Carmine suggested a “priority budget”. With this type of system, you prioritize certain expenses and minimize others that are less important. “It starts with real estate stuff, mainly your rent and mortgage,” she said. From there, you consider other expenses such as utilities, bills, food and entertainment. Ideally, you reduce or minimize the content at the bottom of the list to make sure you pay for everything at the top. “Looking at it on paper is really eye-opening for most people,” Carmine added.

Both financial professionals also recommend calling utilities and other service providers to negotiate rates. “Sometimes a 15-minute phone call can lower your bill by $25 to $30 a month,” Koko said.

However, the cuts may stop there, so it’s also important to consider any way you can earn extra income, whether it’s talking to your boss about further compensation or applying for other positions. “Some people may not have jobs,” Koko added. “In this case, I would encourage people to look into government programs that might help.”

4. Consider rental assistance

If you are struggling to afford rent, the Rent Assistance Program may be able to help you.
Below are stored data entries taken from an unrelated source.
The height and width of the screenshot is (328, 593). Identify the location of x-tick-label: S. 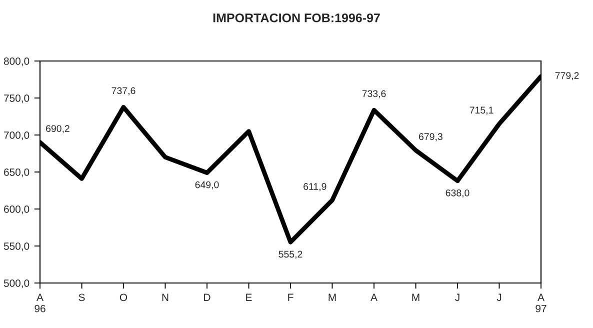
(82, 298).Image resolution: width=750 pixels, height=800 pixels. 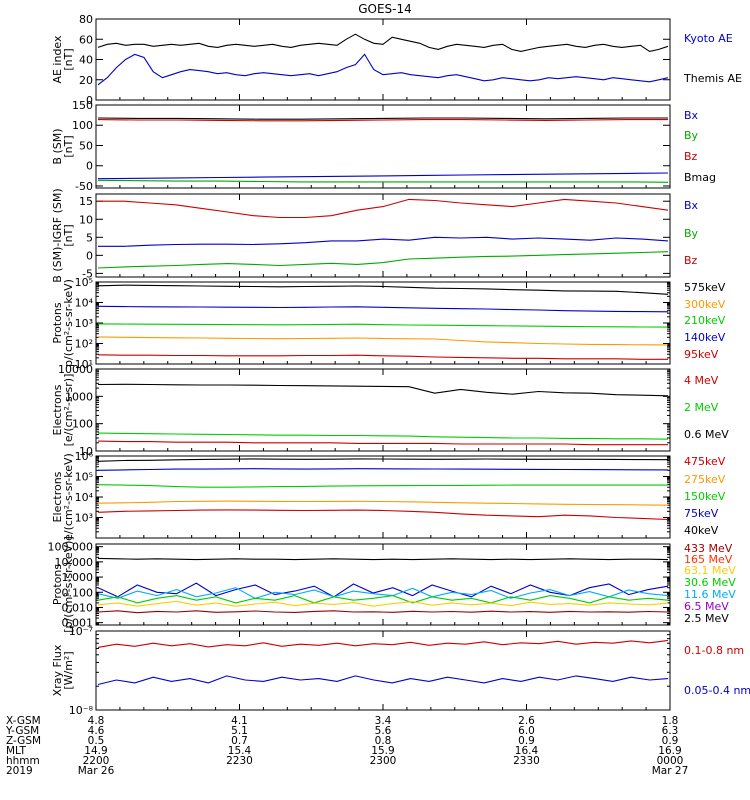 What do you see at coordinates (705, 480) in the screenshot?
I see `legend-label: 275keV` at bounding box center [705, 480].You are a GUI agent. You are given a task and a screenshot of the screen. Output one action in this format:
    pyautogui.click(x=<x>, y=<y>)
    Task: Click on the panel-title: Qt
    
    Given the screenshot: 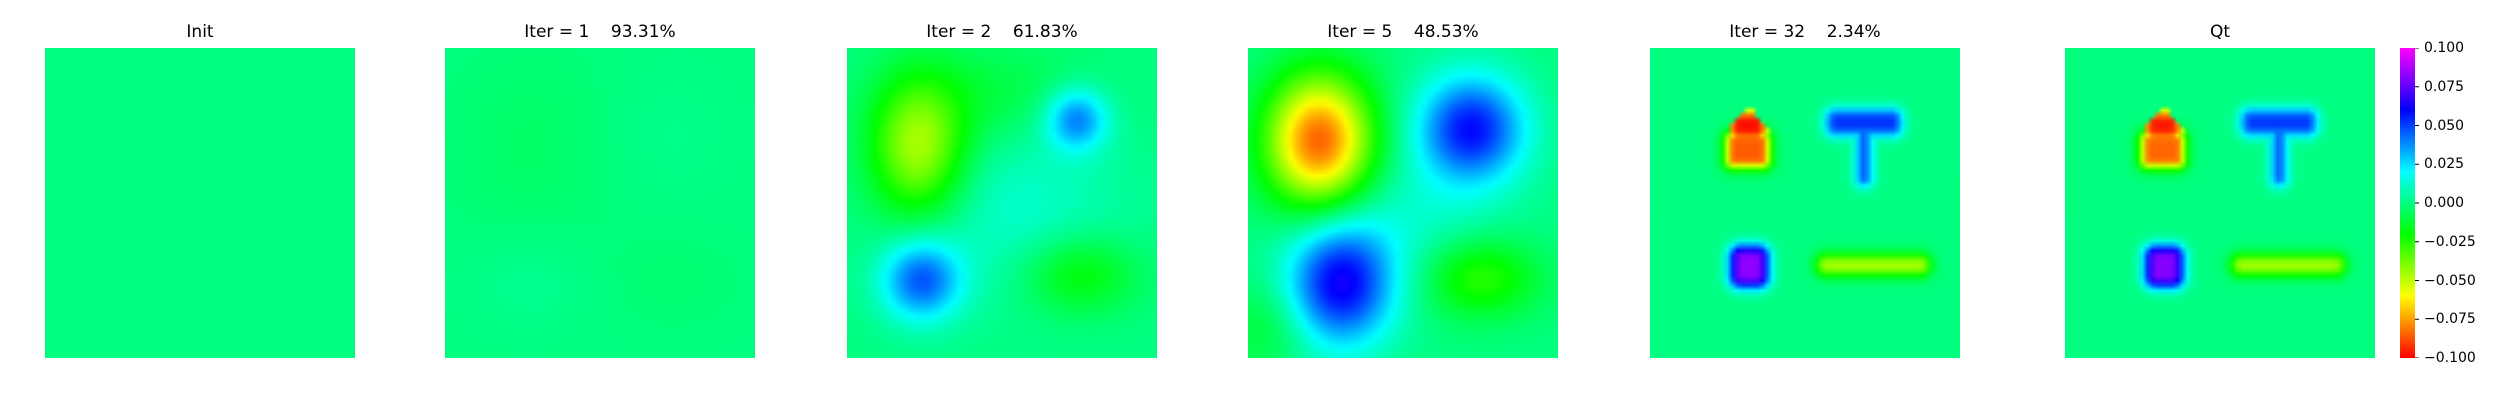 What is the action you would take?
    pyautogui.click(x=2220, y=32)
     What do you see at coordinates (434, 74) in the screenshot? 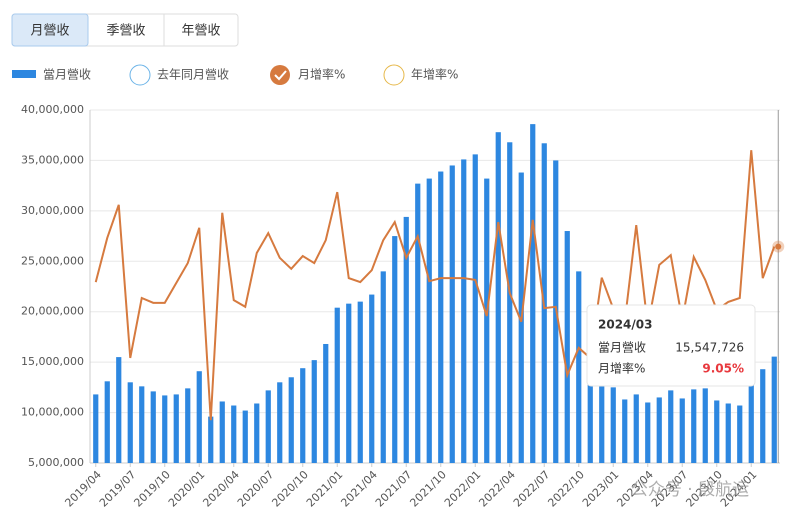
I see `legend-label: 年增率%` at bounding box center [434, 74].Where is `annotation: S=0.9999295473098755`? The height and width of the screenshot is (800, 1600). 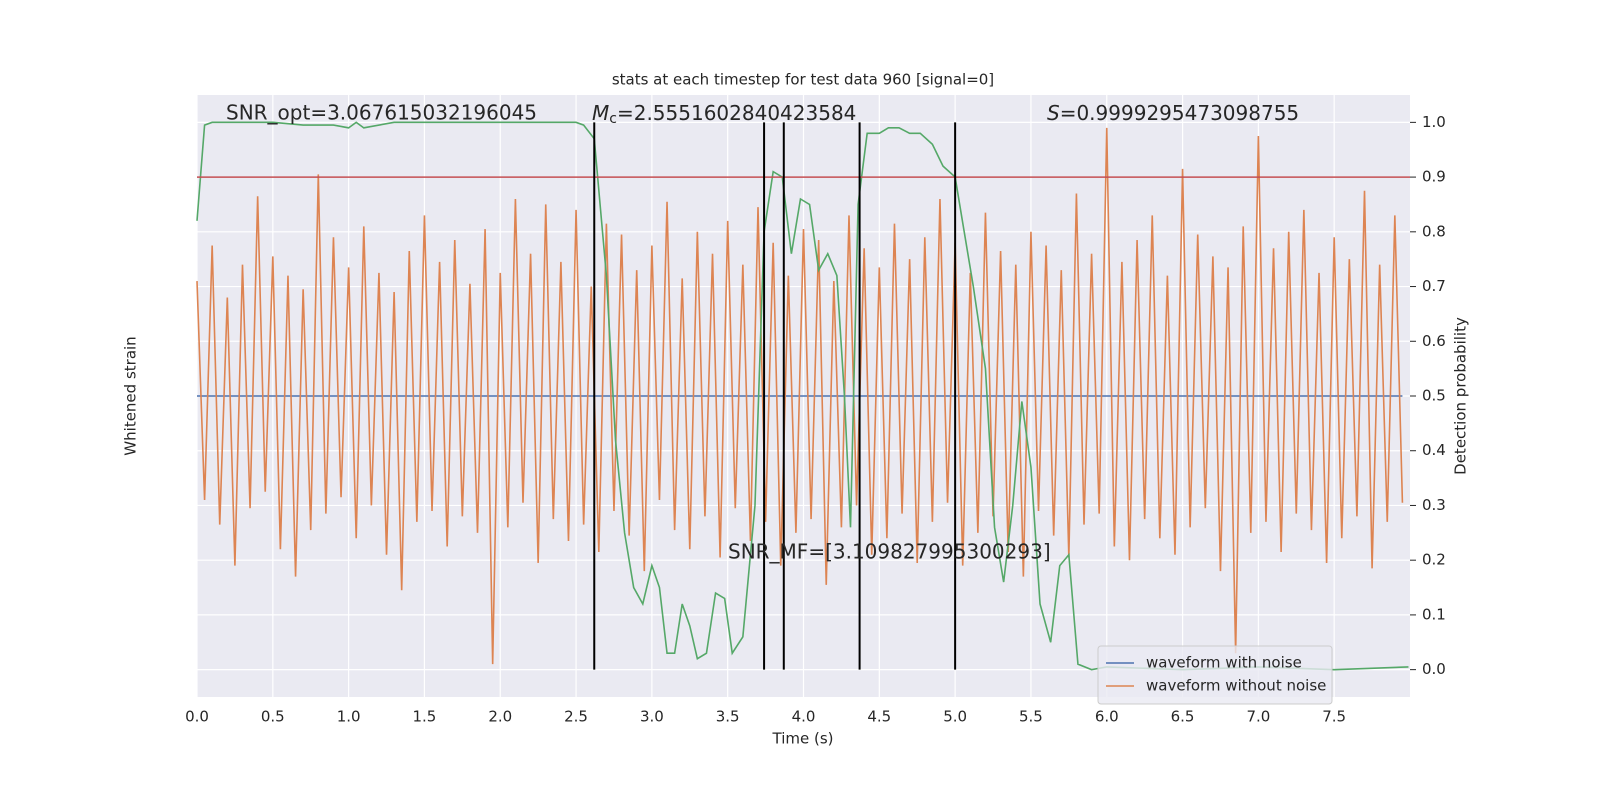
annotation: S=0.9999295473098755 is located at coordinates (1173, 113).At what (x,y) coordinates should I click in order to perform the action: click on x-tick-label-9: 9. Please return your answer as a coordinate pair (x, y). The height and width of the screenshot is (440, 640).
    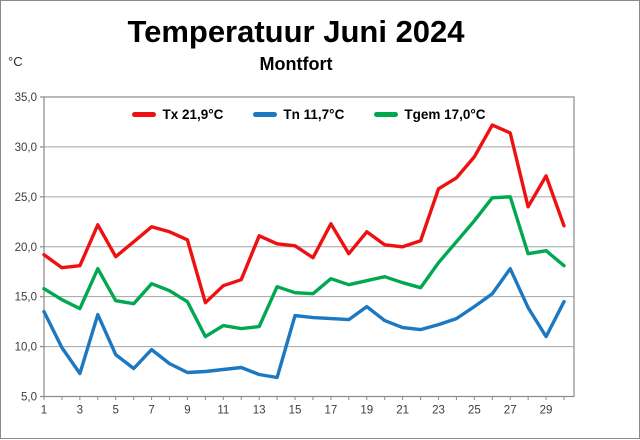
    Looking at the image, I should click on (187, 411).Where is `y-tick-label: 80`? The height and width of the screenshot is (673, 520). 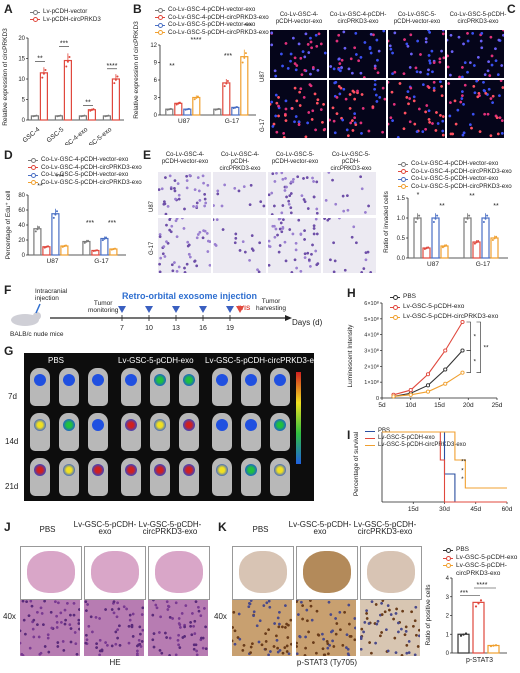 y-tick-label: 80 is located at coordinates (22, 196).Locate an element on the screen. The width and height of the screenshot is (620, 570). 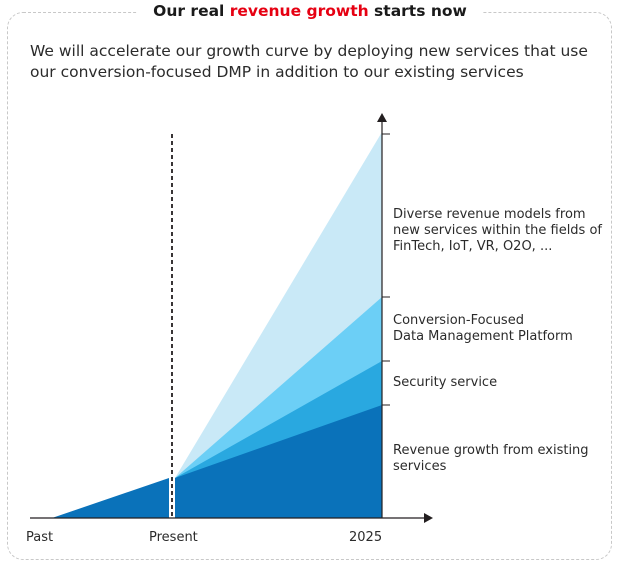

These programs are typically administered at the state or county level and provide emergency rental assistance to eligible applicants, often in the form of grants that do not require repayment. “I was never aware of any of these programs requiring repayment,” Carmine said.

Typically, these are government-funded economic relief programs designed to help people in different communities during difficult times. “We always recommend that people contact local county resources who can help guide you through your jurisdiction’s application,” Amundsen said.

How to qualify for rental assistance

Eligibility for rental assistance can vary by state and even by county. Many states have COVID-related aid that requires you to demonstrate financial need based on the pandemic. “They change eligibility very frequently,” Carmine said, noting that it’s easiest to check your local program to determine if you meet eligibility requirements. If you don’t, she recommends monitoring the program frequently for any updates.

In some cases, renters apply themselves, but in other neighborhoods, landlords must submit an application first. For this reason, it is important to have an upfront dialogue with the owner. Amundson often sees these conversations taking place in mediation. “It helps determine who’s going to do what, who’s going to provide what paperwork, things like that,” she said.

How to Find Rental Assistance Programs in Your State

Carmine recommends a top-down approach when looking for rental assistance programs in your area. “I would start big,” she said, advising people to look at the Department of Housing and Urban Development and the Consumer Financial Protection Bureau. From there, individuals can search for their state or county and “emergency rental assistance” or call 2-1-1.

*Programs are closed; the information in this table was updated as of June 27, 2022.